Rio - Umbandistas, católicos, evangélicos, muçulmanos, candomblecistas, kardecistas, judeus, presbiterianos, hare krishnas e ciganos participaram ontem da 2ª Caminhada em Defesa da Liberdade Religiosa, na praia de Copacabana, no Rio de Janeiro.
Mais de 80 mil pessoas do Rio, de outros Estados e de outros países estiveram no evento, segundo a organização, que atribuiu a estimativa à Polícia Militar. Os grupos Olodum, Ilê Aiyé e Filhos de Gandhi estavam entre os participantes.
A presidente da Congregação Espírita Umbandista do Brasil (Ceub), mãe Fátima Dantas, defende o diálogo como a principal arma contra a intolerância religiosa. “A única forma de a gente se entender é por meio do diálogo. É a gente provar que está fazendo um trabalho sério.” c Integrante da comissão organizadora da caminhada, a presidente da Ceub assegurou que o movimento prega paz. “Não queremos que o Brasil venha a passar por uma guerra santa, como estamos vendo lá fora. Por isso, estamos nessa luta.”
Ela citou como exemplo o caso de pastores evangélicos que invadiram um templo umbandista no bairro do Catete, zona sul do Rio, em junho do ano passado, e depredaram a Cruz de Oxalá. Apesar disso, ela prometeu dar seguimento à luta contra a intolerância religiosa. “Não vamos parar.”
A mais frequente reclamação foi contra religiões neopentecostais, embora os organizadores tenham evitado nominar igrejas específicas ao microfone do carro de som principal. Segundo os manifestantes, os principais algozes são os neopentecostais, que pregam em cultos contra a umbanda e o candomblé e cujos pastores, políticos, fazem projetos de lei para cercear essas religiões.
Para o pastor da Assembléia de Deus e deputado estadual do Rio Édino Fonseca (PR), o que os pentecostais fazem “é separar o que é religião de cultura”. “Querem ser iguais a morcegos: ratos quando é festa de rato e passarinhos quando é festa de passarinhos, para receber verba estatal. Têm de decidir se são cultura ou religião”, disse.
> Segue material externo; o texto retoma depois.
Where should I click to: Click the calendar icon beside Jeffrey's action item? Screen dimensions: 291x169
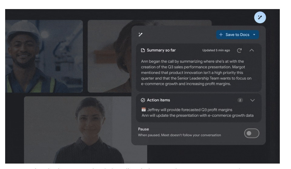coord(144,109)
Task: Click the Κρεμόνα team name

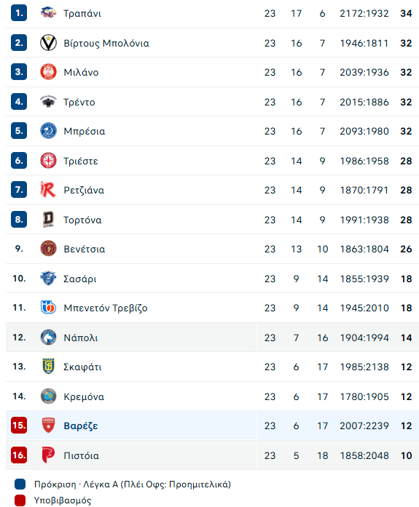Action: point(84,396)
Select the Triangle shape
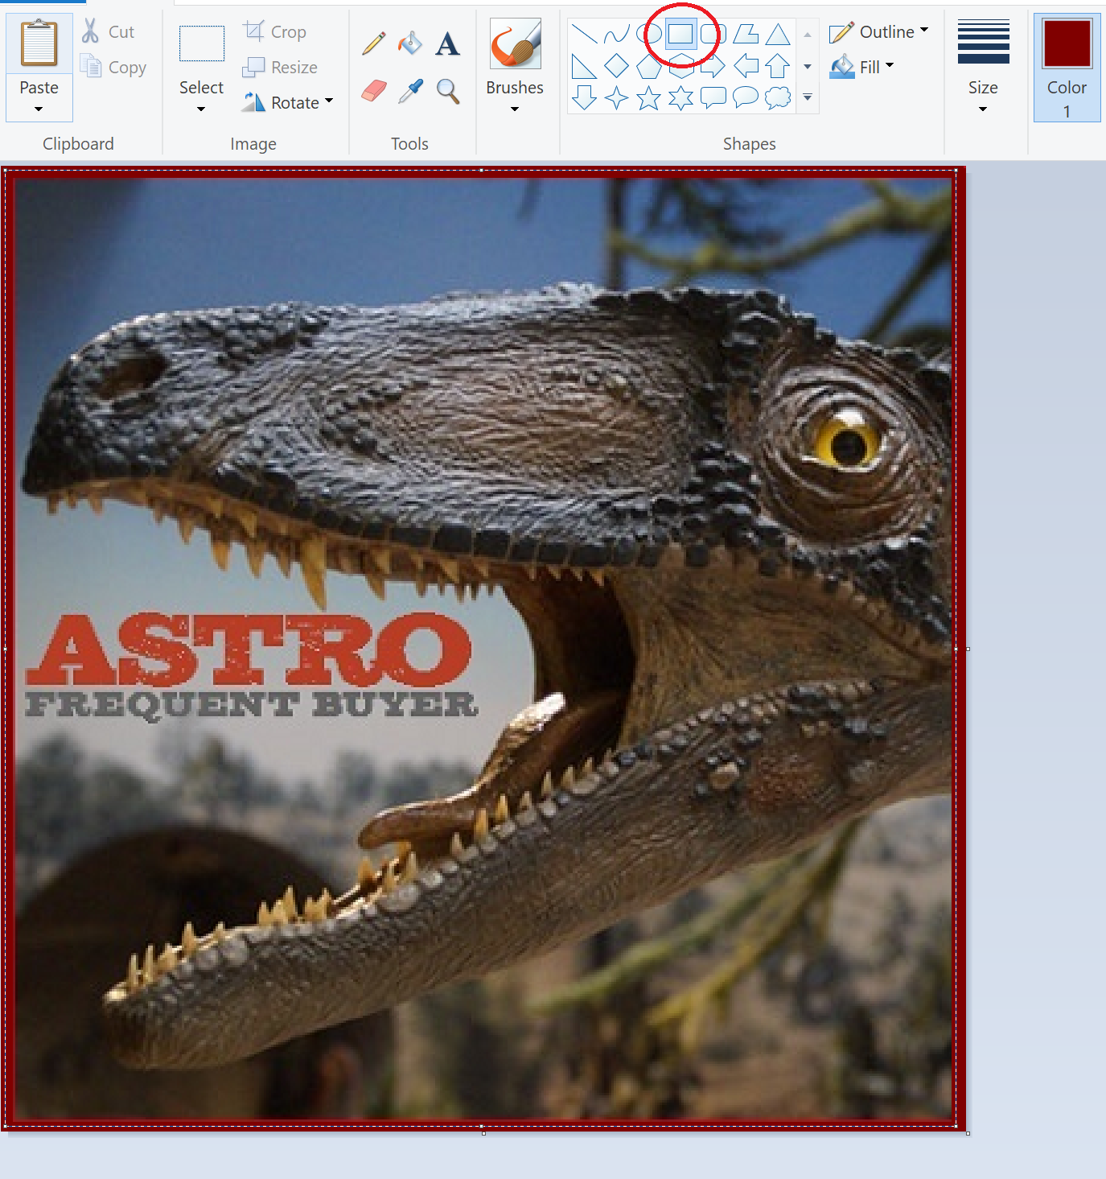 [x=777, y=34]
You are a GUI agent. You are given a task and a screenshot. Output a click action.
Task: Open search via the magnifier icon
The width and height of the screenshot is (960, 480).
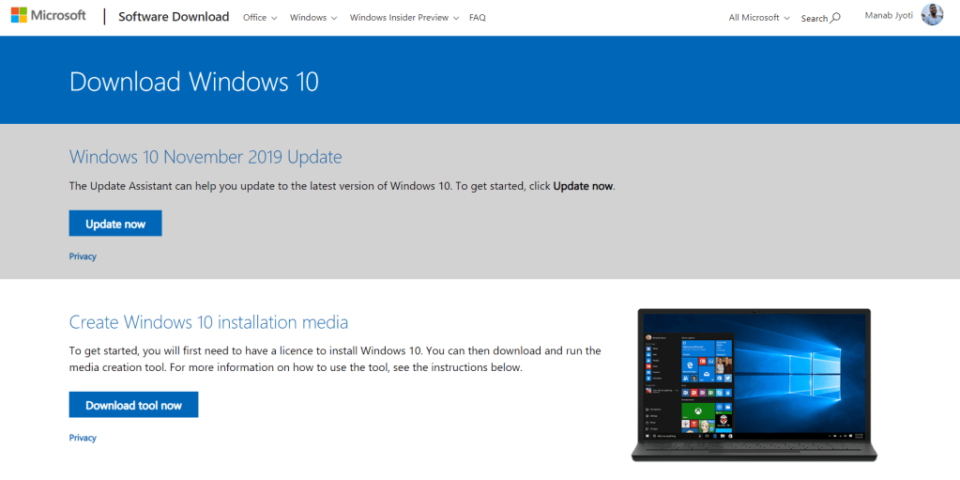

Outro membro da comissão é frei Athaylton Jorge Monteiro Belo, o frei Tatá, da Ordem dos Franciscanos. Ele confirmou que apesar de ser maioria no Brasil (73%, de acordo com dados do censo de 2000), os católicos também são alvos de perseguição religiosa. “Infelizmente, (os católicos) sofrem algum tipo de discriminação, embora sejam ainda maioria no país.”
Para o muçulmano Salah Al-Din Ahmad Mohammad, da Sociedade Beneficente de Desenvolvimento Islâmico, não existe dentro de antigos movimentos brasileiros o respeito à diferença religiosa. No Brasil, a Lei 7.716/89 considera crime inafiançável a intolerância religiosa e o racismo.
Segundo Ahmad, batizado no Brasil como Marco Antonio dos Santos, os umbandistas e candomblecistas, por exemplo, “foram e continuam sendo sistematicamente violados’’. Disse que também os muçulmanos sofrem limitações e agressões governamentais. Dentre essas, apontou o embarque nos aeroportos.
“As mulheres muçulmanas são obrigadas a retirar os seus hijabs (véus), enquanto as mulheres católicas passam e não são sequer solicitadas a conversar com a Polícia Federal. Então, a comissão vem fazendo um trabalho fundamental de conscientização e de luta pela igualdade religiosa. Nós, muçulmanos, vemos essa comissão como um fator de equilíbrio na balança do poder brasileiro”.